[EXERCISE TASK]: Count the lines in the material below that contain the string "width", and give only that number.

[DATA]:
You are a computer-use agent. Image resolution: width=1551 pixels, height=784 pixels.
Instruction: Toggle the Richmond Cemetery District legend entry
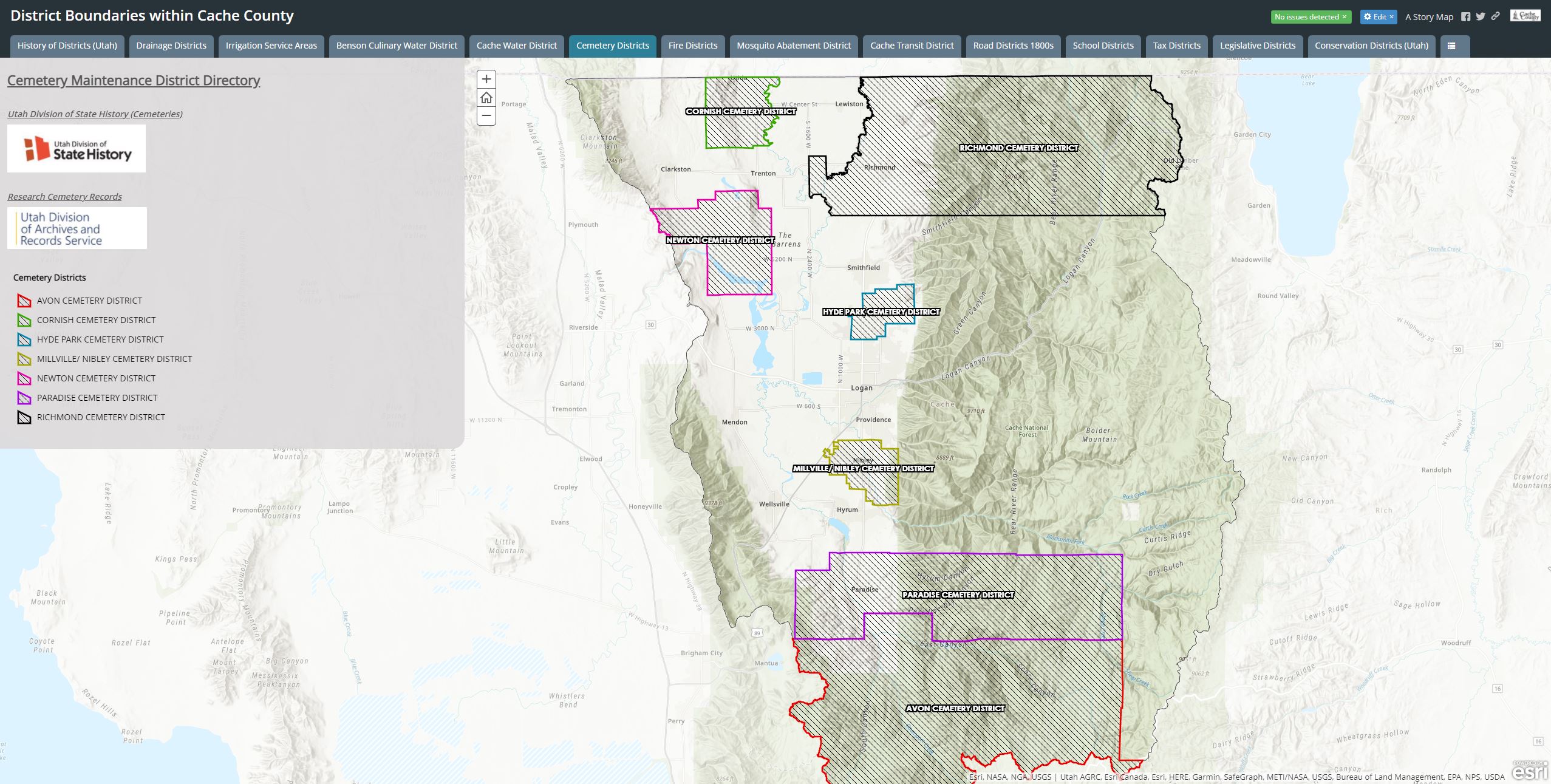tap(101, 417)
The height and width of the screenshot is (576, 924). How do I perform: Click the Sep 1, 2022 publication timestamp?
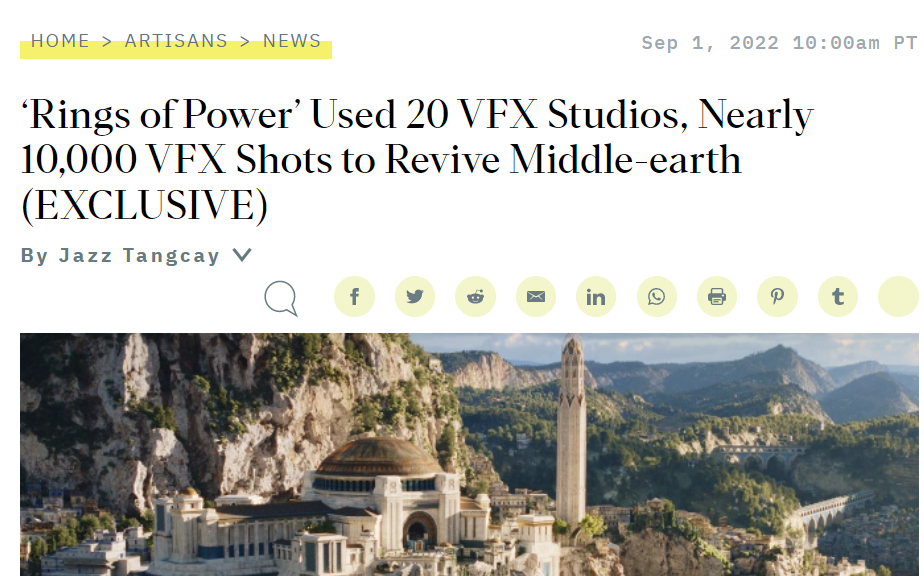tap(779, 43)
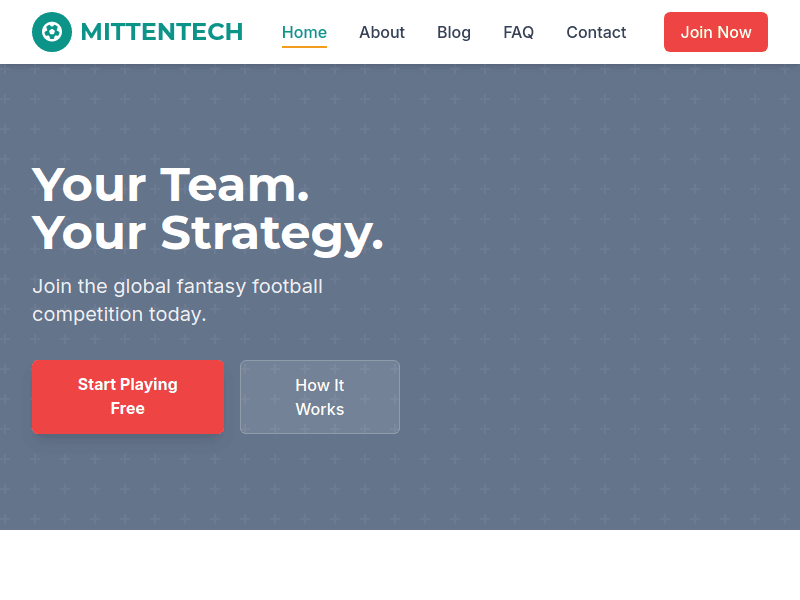Click the fantasy football tagline text
Screen dimensions: 800x600
(x=178, y=300)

[RESULT OF THIS EXERCISE]: 2